> **Consigne**:
Recopiez intégralement, sans aucune modification, le texte consacré à l'attente de la décision sur le pass vaccinal.

On est toujours dans l’attente de la décision du Conseil Constitutionnel sur le pass vaccinal.

Et plus ça tarde, plus ça risque de poser un problème de cohérence. Pour bien comprendre ce phénomène, il faut se reporter exactement un mois en arrière. A l’époque, le projet d’instaurer un pass sanitaire venait d’être annoncé, on était dans la préparation des fêtes de Noël et du Nouvel an, et dans l’attente d’une énième vague surpuissante de l’épidémie. L’idée générale, c’était : on laisse les Français passer Noël en famille, et après, on resserre. Et de fait, la rentrée scolaire sera marquée par l’imposition d’un protocole sanitaire hyper exigeant, et très mal vécue par les parents, les enseignants et les enfants bien sûr. Allègement du dispositif, grève massive dans l’Éducation, agacement aussi face aux règles absurdes imposées dans les trains, l’ambiance a doucement commencé à changer. Et c’est dans ce contexte nouveau que, après un enfantement dans la douleur, devrait arriver le pass vaccinal.

À contretemps, donc ?

> **Extraits des lignes**:
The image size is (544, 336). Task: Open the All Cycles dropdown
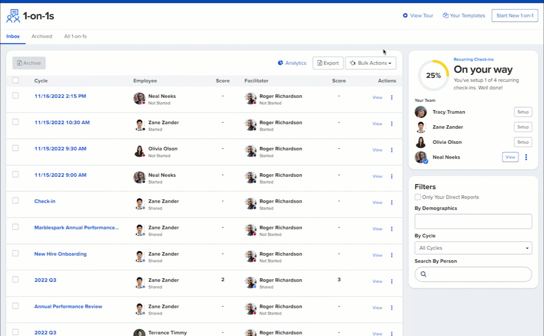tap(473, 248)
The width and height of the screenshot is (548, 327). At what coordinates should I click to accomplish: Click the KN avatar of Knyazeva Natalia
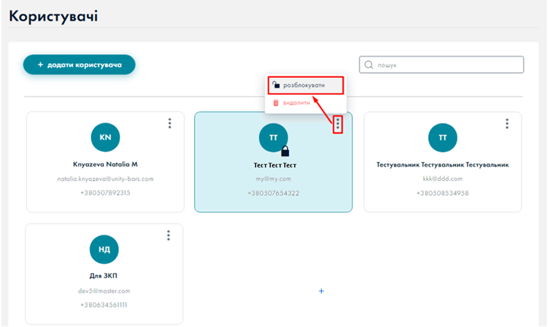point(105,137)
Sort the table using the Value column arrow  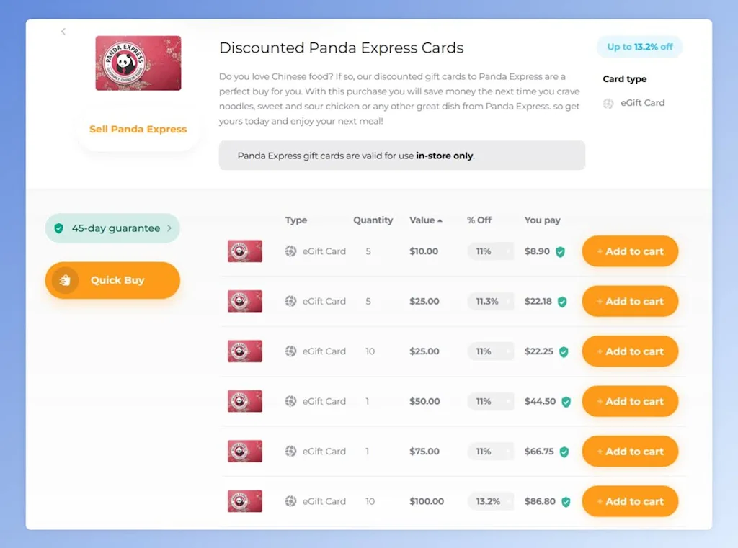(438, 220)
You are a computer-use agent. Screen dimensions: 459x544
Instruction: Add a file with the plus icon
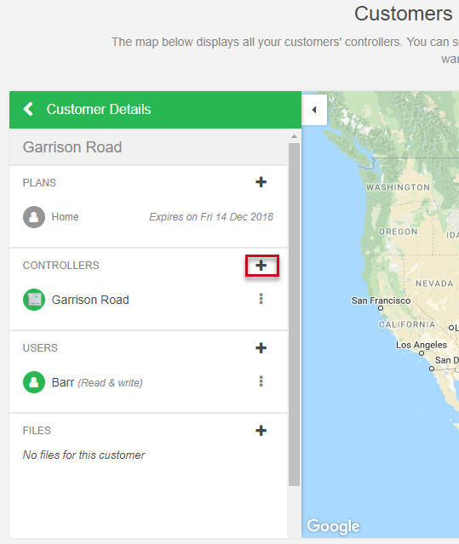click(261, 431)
--
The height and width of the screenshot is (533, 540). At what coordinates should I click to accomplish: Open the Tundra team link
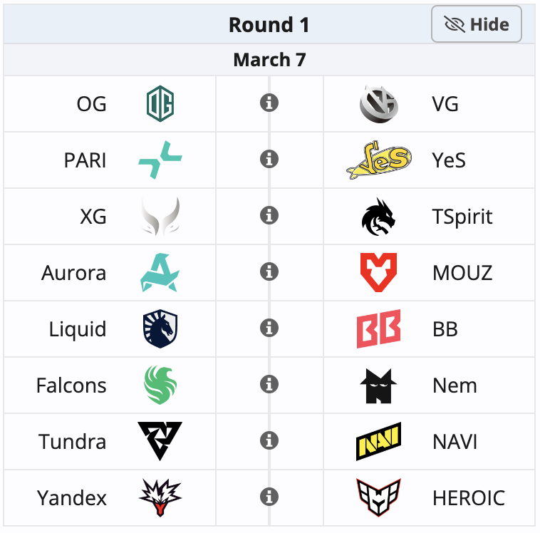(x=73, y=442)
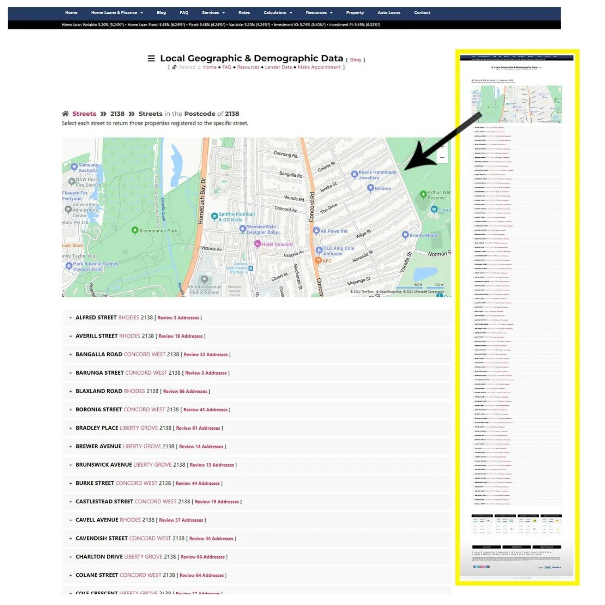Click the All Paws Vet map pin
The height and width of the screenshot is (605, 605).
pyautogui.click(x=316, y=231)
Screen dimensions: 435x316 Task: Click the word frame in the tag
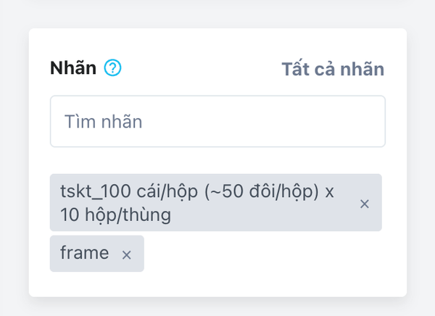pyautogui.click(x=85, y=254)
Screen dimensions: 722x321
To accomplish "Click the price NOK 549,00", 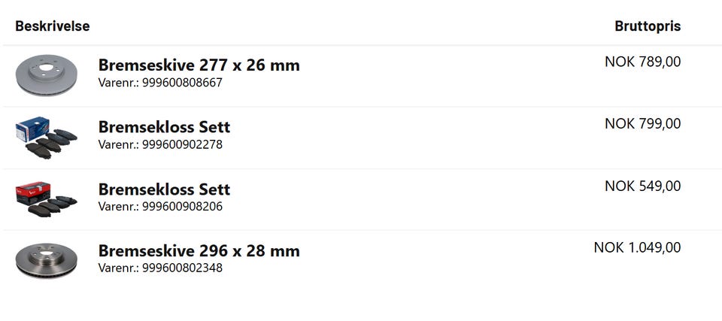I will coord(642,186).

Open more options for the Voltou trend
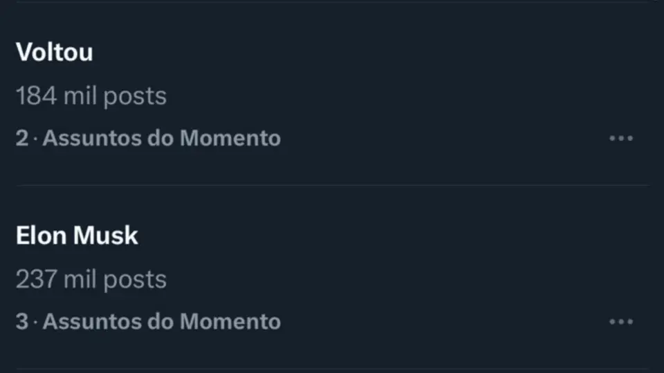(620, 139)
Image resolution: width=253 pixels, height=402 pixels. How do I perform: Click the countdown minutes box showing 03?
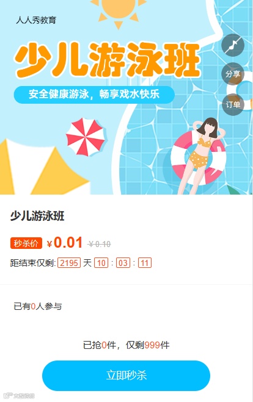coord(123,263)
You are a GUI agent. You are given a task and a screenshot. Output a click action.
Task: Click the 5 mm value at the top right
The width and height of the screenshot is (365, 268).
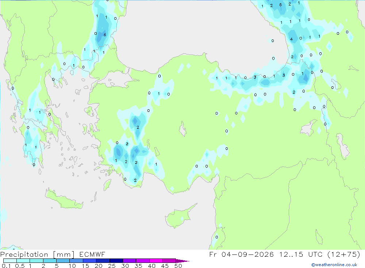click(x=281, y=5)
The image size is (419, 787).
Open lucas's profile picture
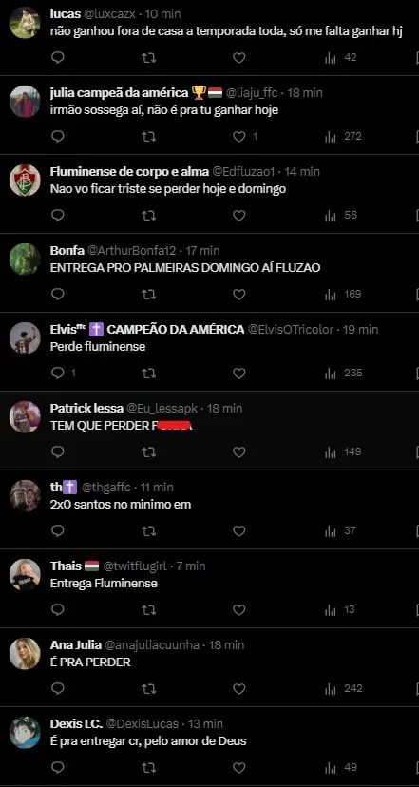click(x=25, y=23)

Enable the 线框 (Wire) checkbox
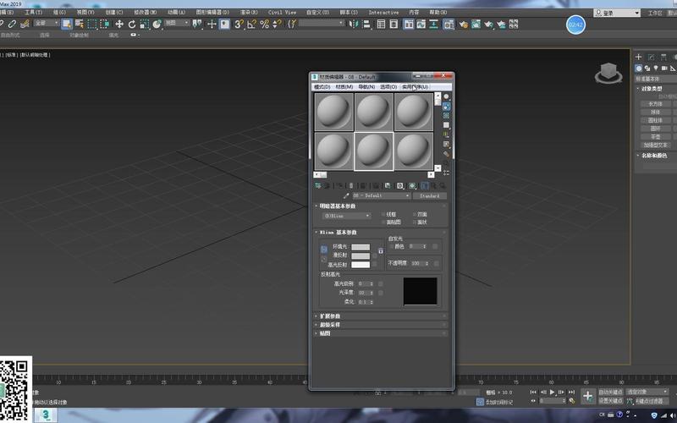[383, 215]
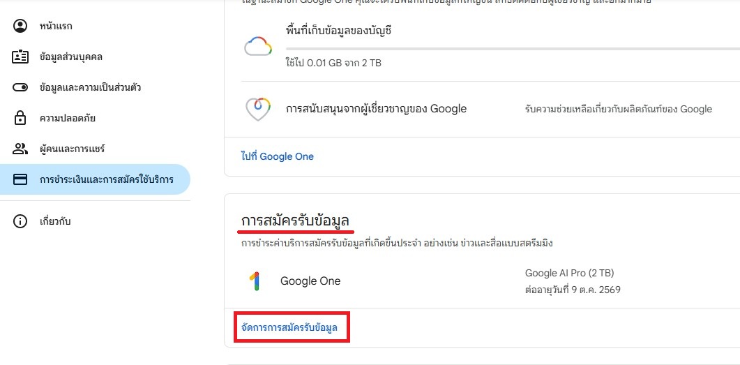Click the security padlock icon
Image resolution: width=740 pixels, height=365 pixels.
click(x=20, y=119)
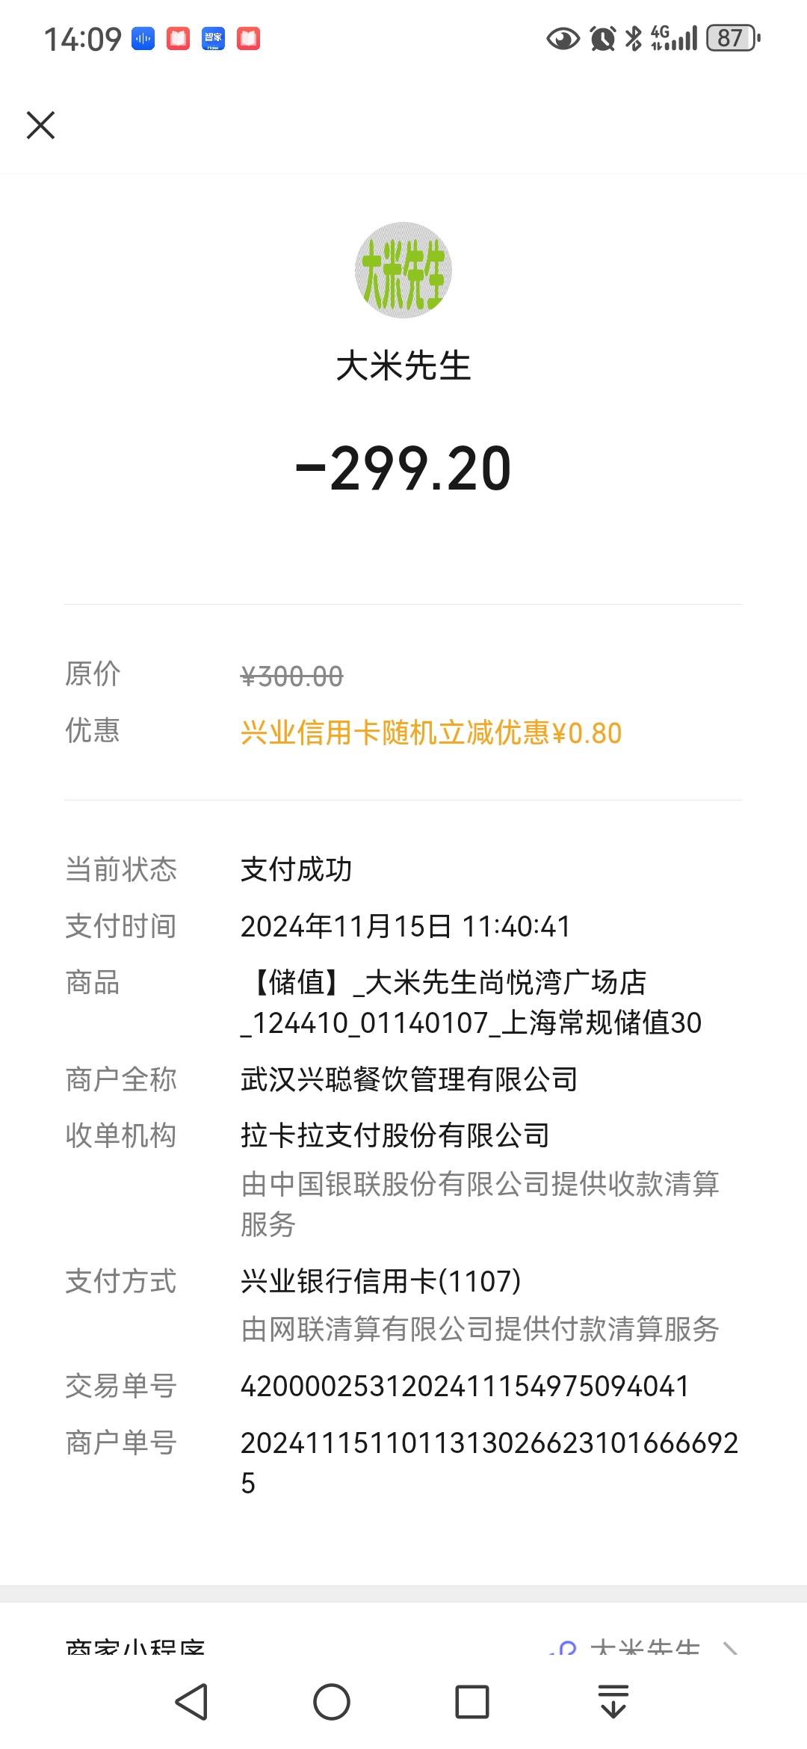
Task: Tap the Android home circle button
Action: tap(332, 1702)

> **Réponse**:
On est toujours dans l’attente de la décision du Conseil Constitutionnel sur le pass vaccinal.

Et plus ça tarde, plus ça risque de poser un problème de cohérence. Pour bien comprendre ce phénomène, il faut se reporter exactement un mois en arrière. A l’époque, le projet d’instaurer un pass sanitaire venait d’être annoncé, on était dans la préparation des fêtes de Noël et du Nouvel an, et dans l’attente d’une énième vague surpuissante de l’épidémie. L’idée générale, c’était : on laisse les Français passer Noël en famille, et après, on resserre. Et de fait, la rentrée scolaire sera marquée par l’imposition d’un protocole sanitaire hyper exigeant, et très mal vécue par les parents, les enseignants et les enfants bien sûr. Allègement du dispositif, grève massive dans l’Éducation, agacement aussi face aux règles absurdes imposées dans les trains, l’ambiance a doucement commencé à changer. Et c’est dans ce contexte nouveau que, après un enfantement dans la douleur, devrait arriver le pass vaccinal.

À contretemps, donc ?